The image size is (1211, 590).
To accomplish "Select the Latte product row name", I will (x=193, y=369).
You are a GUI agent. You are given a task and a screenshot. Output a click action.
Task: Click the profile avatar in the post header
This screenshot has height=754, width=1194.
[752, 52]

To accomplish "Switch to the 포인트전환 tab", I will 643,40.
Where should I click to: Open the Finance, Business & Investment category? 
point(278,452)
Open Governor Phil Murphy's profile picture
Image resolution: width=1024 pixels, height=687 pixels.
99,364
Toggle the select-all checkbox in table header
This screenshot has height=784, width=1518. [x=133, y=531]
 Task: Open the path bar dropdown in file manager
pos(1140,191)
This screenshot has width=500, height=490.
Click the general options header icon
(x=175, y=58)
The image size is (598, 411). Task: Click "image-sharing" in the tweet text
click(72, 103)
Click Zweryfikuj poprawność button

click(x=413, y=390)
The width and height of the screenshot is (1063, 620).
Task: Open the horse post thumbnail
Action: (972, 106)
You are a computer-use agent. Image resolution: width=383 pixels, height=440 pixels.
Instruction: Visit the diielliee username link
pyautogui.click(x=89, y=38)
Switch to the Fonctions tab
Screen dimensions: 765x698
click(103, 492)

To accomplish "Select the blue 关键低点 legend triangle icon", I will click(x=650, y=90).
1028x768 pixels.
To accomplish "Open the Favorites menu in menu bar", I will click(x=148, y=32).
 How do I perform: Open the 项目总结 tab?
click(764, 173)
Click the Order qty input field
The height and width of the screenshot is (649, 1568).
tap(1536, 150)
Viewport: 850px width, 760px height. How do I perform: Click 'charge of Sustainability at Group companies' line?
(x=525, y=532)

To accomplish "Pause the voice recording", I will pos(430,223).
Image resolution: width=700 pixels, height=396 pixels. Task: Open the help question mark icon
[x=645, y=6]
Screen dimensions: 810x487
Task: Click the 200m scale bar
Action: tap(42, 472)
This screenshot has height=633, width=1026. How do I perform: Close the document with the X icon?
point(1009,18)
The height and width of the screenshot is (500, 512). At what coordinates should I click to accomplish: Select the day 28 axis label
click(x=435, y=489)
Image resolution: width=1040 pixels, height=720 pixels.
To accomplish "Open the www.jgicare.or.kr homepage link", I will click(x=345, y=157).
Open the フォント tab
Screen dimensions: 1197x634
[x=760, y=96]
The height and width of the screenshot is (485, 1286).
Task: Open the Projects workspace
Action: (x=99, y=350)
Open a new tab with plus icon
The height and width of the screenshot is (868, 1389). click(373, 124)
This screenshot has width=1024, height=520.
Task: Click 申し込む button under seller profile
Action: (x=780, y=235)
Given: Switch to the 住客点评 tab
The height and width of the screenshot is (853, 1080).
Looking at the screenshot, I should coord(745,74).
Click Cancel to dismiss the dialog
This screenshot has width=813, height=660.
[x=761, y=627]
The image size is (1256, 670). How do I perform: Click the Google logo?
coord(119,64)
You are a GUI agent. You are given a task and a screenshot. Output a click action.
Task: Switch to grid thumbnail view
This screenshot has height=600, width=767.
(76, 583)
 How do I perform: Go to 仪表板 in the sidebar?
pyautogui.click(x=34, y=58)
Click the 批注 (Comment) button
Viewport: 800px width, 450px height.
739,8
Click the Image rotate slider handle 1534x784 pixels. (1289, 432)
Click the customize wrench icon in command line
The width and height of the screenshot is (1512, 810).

Work instructions » The reply must hold exactly the lines from the one containing "The image size is (1256, 670)." to the last line of the entries, and nothing more.

Response below »
The image size is (1256, 670). How do I perform: Click the Google logo?
coord(119,64)
You are a GUI agent. You are given a task and a screenshot. Output a click action.
Task: Switch to grid thumbnail view
This screenshot has height=600, width=767.
(76, 583)
 How do I perform: Go to 仪表板 in the sidebar?
pyautogui.click(x=34, y=58)
Click the 批注 (Comment) button
Viewport: 800px width, 450px height.
739,8
Click the Image rotate slider handle 1534x784 pixels. (1289, 432)
Click the customize wrench icon in command line
The width and height of the screenshot is (1512, 810).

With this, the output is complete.